(Saved data entries)
===============

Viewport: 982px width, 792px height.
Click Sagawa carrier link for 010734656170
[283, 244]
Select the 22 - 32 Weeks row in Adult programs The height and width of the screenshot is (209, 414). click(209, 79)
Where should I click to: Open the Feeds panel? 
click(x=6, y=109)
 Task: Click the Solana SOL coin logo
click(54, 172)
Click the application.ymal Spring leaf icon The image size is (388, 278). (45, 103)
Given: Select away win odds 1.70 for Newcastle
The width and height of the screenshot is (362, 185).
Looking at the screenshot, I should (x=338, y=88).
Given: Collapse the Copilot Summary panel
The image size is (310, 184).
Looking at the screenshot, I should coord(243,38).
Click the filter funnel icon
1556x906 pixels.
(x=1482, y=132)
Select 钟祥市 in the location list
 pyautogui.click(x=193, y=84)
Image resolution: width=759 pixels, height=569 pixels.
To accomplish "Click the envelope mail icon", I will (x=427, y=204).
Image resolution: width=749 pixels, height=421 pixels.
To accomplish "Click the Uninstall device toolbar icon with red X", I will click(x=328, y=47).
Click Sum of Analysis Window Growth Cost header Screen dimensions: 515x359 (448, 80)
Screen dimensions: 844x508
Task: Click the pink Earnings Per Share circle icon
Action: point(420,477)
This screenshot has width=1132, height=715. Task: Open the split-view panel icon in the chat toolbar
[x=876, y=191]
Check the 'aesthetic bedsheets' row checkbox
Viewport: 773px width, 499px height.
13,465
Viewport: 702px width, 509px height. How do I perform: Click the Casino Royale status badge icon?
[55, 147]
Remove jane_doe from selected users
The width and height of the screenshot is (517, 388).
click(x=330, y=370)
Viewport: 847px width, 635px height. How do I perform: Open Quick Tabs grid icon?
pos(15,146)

===============

The answer should be a number alone: the count of lines in the records that hold the word "accomplish".

2